Dua Tarikan Saling Berseberangan, Tantangan Kementerian Agama
Saya berbahagia Ketua Gerakan Pemuda Ansor, Yaqut Cholil Qoumas bin KH Cholil Bisri diangkat sebagai menteri agama. Ia memberitahu saya kemarin sebelum menghadap Presiden Joko Widodo. Saya langsung merespons, saya akan bantu semaksimal mungkin.
Keputusan Presiden itu adalah pilihan tepat. Seperti bapaknya, Yaqut bersikap tegas dan terus terang (jujur) serta mempunyai latar belakang pendidikan umum dan agama yang baik.
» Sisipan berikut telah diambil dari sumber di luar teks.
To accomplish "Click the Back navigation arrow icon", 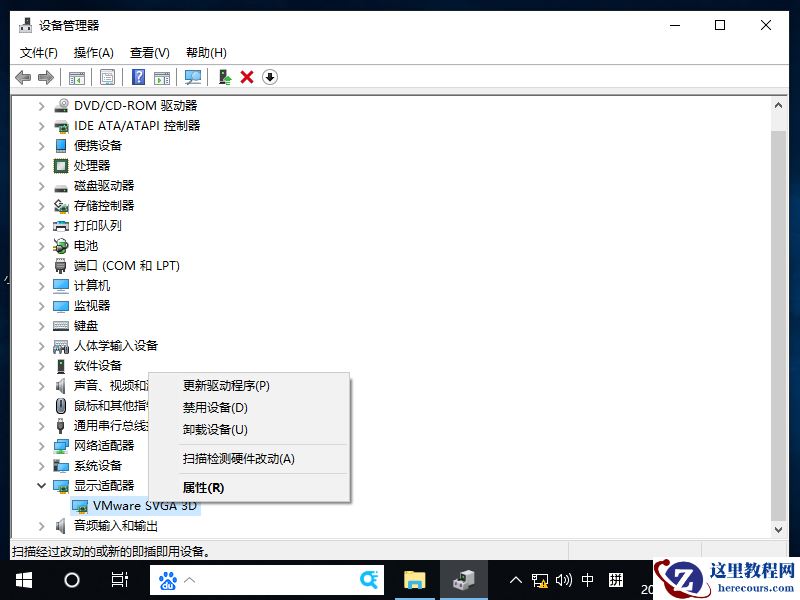I will click(22, 77).
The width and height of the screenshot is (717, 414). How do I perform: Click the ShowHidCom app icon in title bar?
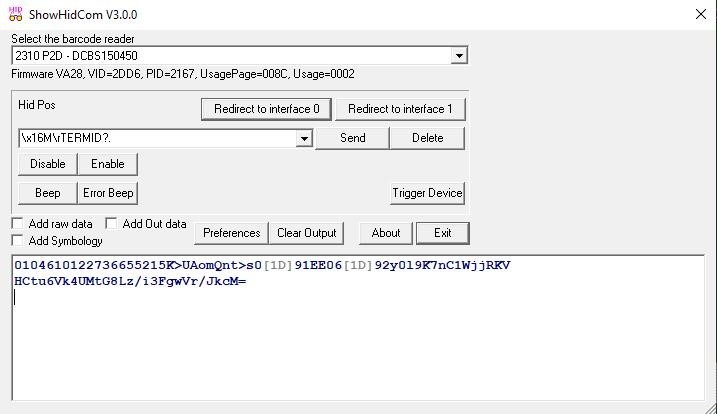pos(15,14)
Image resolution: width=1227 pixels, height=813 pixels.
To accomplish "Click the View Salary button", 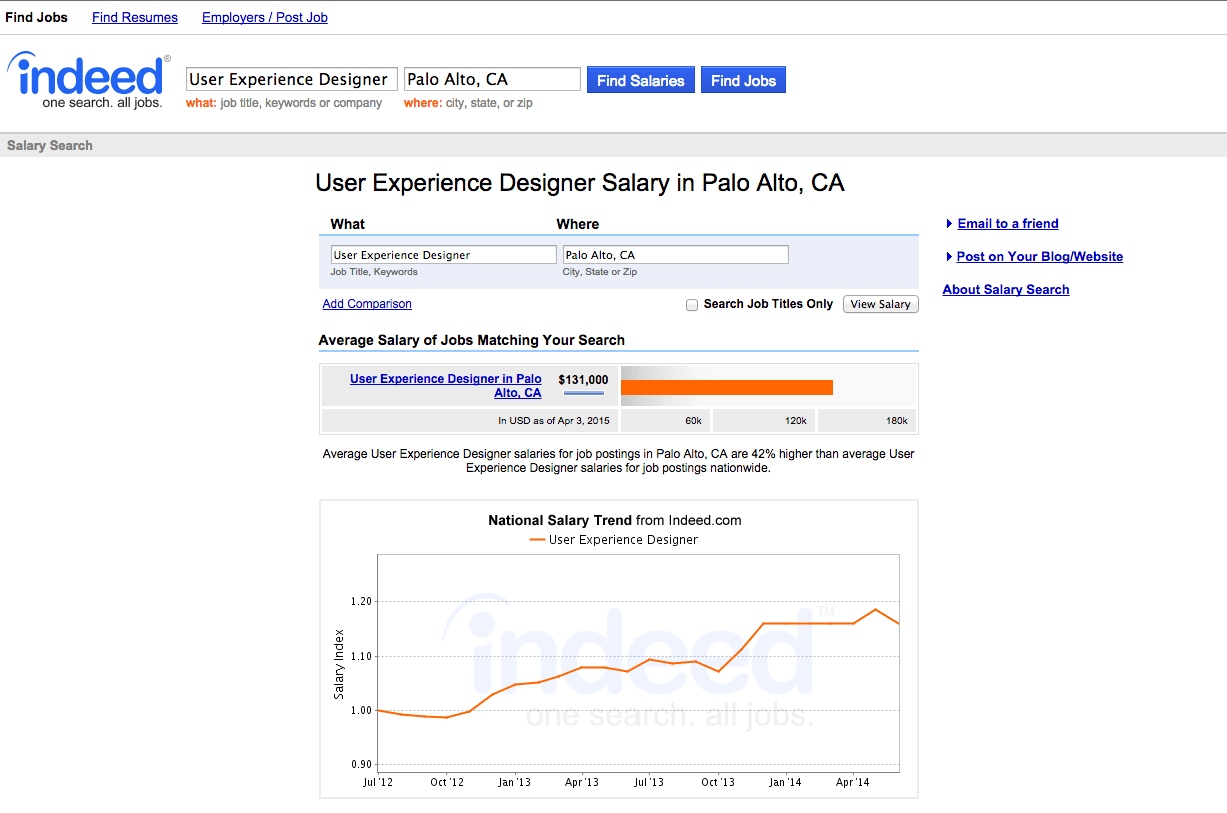I will pos(880,304).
Tugasnya sangat berat khususnya meneruskan pembangunan toleransi beragama yang mulai diletakkan pertama oleh Kiai Wahid Hasyim (almaghfurlah), menteri agama tahun 1950 / 1951.
Dasar toleransi adalah Pancasila/Bhineka Tunggal Ika. Menurut Kiai Wahid Hasyim upaya untuk menegakkan toleransi di Indonesia akan senantiasa menghadapi tarikan dari dua kubu yang berseberangan.
Kubu Pertama: Mereka yang ketika itu menolak pembentukan kementerian agama yaitu kaum sekularisme (liberalisme dan komunisme). Mereka ingin toleransi yang bersumber pada peradaban Barat.
Kubu Kedua: Mereka yang bereforia merasa sebagai kemenangan umat Islam sehingga berpandangan kementerian agama seolah milik umat Islam semata. Gampangnya mereka disebut fundamentalisme yang melihat toleransi dari aspek yang sempit.
Pandangan Kiai Wahid Hasyim itu relevan dengan situasi yang dihadapi Indonesia saat ini yang berada dalam pergulatan peradaban (صرع الحضارة) antara peradaban Barat yang ingin mendominasi atas peradaban Timur khususnya Islam. Pesan itu diucapkan oleh beliau pada hari lahir (harlah) Kementerian Agama tahun 1951.
Selamat Berjuang. Lanjutkan perjuangan Kiai Wahid Hasyim, Bismillah!.
DR KH As'ad Said Ali
Pengamat sosial politi, Wakil Ketua Umum Pengurus Besar Nahdlatul Ulama periode 2010-2015. Tinggal di Jakarta.